The obligatory declaration of cinematic patriotism for Indian Muslims necessitates a continuous performance of “loyal citizenship” invariably through offering the sacrifice of a “disloyal” one. This leaves little space for critical engagement with the nation and the state.
The obligatory declaration of cinematic patriotism for Indian Muslims (discussed in Parts I and II earlier) necessitates a continuous performance of “loyal citizenship” invariably through offering the sacrifice of a “disloyal” one. This leaves little space for critical engagement with the nation, the state, and the unending wars. An example of this ritual performance is the sequence in My Name is Khan where Rizwan Khan, played by Shahrukh Khan (SRK), reports the “doctor” in the Los Angeles Masjid to the FBI. How do we know the “bad” doctor is an al-Qaeda member or a terrorist? Dr. Faisal Rahman does indeed talk about his “blood boiling” at the oppression of the Muslim Ummah in Iraq, Afghanistan, Palestine, Chechnya, Kashmir et al and even exhorts the handful of audience in a completely open space inside the Masjid to “join him and do something.” The details of that “something” are never revealed.
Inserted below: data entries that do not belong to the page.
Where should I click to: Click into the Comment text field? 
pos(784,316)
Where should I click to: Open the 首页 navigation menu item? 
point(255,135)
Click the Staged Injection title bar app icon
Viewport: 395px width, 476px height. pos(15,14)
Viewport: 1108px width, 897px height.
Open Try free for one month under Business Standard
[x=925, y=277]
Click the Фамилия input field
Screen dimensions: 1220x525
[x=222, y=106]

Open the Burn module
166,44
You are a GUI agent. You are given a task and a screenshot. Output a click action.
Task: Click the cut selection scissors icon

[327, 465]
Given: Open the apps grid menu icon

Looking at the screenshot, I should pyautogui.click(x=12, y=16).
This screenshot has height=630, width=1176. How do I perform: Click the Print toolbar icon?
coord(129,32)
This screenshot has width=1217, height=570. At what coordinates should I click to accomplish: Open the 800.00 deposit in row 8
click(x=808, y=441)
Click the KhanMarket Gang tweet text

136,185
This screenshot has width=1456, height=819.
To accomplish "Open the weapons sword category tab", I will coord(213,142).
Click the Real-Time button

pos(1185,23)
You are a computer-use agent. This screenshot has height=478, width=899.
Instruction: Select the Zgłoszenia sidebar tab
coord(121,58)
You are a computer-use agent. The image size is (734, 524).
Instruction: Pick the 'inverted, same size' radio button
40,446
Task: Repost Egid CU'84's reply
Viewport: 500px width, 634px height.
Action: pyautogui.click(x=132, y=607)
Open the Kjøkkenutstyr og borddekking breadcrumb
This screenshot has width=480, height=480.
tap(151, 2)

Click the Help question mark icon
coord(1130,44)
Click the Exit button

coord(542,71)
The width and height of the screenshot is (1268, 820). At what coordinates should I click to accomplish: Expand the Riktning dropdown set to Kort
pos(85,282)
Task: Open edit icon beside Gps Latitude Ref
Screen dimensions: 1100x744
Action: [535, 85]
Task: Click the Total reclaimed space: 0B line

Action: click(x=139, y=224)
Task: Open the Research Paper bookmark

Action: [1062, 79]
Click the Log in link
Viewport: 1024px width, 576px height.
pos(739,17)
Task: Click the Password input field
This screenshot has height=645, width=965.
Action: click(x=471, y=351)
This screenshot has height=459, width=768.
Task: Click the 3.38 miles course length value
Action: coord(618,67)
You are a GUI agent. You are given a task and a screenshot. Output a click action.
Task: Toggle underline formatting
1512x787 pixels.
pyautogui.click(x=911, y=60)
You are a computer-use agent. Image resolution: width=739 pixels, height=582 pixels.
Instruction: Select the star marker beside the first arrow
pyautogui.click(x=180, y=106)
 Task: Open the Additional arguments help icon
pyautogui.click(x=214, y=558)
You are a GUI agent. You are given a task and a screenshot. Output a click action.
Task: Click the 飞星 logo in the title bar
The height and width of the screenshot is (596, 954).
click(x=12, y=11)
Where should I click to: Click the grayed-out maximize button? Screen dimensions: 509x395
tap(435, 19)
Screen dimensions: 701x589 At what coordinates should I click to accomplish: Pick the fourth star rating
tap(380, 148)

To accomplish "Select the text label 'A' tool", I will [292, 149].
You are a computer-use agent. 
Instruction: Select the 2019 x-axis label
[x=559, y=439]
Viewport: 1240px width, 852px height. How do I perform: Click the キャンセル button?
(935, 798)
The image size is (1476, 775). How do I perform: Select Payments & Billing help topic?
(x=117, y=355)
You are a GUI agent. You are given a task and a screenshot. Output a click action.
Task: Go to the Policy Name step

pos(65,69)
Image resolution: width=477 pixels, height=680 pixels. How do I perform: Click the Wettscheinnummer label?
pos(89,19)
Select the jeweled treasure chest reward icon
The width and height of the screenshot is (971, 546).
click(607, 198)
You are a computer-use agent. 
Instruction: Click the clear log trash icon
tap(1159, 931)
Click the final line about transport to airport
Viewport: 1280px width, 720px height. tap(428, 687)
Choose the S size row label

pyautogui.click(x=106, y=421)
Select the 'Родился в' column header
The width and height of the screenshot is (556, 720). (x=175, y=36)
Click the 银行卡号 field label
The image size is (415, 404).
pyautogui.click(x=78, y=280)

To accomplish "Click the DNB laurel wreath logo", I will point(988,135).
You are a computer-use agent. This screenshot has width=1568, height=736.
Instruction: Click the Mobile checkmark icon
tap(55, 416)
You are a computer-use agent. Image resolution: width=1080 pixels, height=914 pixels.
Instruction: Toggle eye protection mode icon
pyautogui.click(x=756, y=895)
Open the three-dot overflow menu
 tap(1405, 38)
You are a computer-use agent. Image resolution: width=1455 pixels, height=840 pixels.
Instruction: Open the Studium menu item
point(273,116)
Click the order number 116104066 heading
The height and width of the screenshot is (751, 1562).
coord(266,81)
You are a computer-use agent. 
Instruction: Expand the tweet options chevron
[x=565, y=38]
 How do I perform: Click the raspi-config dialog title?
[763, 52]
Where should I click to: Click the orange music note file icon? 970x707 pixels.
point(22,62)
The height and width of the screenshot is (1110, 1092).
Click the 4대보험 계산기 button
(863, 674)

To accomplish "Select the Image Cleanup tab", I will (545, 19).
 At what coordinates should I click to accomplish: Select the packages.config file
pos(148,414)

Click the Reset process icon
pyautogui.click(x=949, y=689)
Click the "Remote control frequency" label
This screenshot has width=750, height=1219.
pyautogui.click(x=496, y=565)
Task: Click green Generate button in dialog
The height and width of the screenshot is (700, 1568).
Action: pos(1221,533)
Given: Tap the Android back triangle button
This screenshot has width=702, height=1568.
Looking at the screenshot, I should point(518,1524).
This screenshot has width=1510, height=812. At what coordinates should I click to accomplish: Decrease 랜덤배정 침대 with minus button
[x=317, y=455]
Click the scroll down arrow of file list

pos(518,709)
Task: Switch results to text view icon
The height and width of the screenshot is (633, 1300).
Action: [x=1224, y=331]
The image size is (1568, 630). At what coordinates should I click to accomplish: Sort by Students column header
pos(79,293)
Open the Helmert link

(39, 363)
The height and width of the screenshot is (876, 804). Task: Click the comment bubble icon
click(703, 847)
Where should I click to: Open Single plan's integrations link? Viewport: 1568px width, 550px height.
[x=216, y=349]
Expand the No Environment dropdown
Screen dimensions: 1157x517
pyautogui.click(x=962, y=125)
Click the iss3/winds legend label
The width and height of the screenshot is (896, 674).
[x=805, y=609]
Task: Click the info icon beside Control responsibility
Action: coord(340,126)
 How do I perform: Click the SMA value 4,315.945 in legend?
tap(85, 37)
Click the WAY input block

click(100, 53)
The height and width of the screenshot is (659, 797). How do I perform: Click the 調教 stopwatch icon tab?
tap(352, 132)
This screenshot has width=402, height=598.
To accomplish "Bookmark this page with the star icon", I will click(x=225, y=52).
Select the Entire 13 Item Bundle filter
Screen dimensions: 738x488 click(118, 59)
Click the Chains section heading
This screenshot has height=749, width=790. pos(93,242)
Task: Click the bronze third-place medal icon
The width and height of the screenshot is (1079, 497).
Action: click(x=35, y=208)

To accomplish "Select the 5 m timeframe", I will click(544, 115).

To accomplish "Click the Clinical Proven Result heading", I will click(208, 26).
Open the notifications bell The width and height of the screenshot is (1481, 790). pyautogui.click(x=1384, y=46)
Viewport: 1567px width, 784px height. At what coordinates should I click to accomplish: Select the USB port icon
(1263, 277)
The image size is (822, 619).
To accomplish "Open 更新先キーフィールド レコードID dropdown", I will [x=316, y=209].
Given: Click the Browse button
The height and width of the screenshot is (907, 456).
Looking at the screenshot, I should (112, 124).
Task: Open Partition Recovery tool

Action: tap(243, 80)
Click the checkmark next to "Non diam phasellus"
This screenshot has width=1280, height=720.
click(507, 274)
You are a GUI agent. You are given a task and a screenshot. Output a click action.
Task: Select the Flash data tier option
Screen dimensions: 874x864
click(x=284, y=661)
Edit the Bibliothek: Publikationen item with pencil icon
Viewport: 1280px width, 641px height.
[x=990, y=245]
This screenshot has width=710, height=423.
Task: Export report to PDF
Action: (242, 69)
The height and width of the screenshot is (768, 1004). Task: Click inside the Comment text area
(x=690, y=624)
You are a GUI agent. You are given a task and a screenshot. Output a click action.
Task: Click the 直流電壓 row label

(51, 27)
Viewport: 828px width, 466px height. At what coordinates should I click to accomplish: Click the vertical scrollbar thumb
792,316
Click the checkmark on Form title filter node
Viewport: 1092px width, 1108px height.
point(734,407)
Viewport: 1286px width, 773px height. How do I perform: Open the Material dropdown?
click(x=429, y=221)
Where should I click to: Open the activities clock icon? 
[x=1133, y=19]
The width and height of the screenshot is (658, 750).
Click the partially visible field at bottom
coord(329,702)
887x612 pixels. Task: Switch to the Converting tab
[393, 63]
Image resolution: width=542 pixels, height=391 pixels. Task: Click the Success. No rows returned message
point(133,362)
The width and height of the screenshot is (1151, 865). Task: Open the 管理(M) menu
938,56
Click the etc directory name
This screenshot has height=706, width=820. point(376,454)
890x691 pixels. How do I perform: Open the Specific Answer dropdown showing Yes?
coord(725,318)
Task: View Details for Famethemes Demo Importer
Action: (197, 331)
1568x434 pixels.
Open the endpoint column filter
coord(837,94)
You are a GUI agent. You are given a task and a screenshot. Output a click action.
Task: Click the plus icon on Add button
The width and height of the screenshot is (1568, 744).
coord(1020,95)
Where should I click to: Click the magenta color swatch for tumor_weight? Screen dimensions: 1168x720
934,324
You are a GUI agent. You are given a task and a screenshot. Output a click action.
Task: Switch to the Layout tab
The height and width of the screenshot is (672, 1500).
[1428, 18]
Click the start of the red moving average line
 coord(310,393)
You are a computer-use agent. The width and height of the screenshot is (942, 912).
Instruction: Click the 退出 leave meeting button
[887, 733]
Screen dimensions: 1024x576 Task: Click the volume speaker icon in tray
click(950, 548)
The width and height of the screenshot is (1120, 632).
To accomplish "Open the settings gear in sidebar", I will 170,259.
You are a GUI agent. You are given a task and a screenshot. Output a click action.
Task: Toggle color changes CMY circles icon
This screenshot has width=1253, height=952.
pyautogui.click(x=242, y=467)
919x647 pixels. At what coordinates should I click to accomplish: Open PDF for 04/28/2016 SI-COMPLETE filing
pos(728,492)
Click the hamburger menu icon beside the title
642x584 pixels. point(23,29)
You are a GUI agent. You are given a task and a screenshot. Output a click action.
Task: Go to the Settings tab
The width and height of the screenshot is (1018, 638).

Shahrukh Khan (SRK) has a long history of playing the fraught field (of the Indian context) with flawless diplomacy, perhaps even overplaying the field. In early 2002, precisely during the days of the state-sponsored anti-Muslim pogroms in Indian Gujarat, the then Indian Prime Minister Atal Bihari Vajpayee, from BJP (a Hindu Nationalist party), released an MTV-esque album,Samvedna [Sensitivity]. Widely broadcast on Doordarshan, the State-owned television channel, as well as on Indian-American programs (at least in the San Francisco Bay Area), the video features Vajpayee reciting his Hindi poetry while Jagjit Singh, the ghazal singer, sings in tune. The album is prefaced by the rhapsodizing words of Javed Akhtar — another famous Muslim from Bollywood, narrated by Amitabh Bachhan.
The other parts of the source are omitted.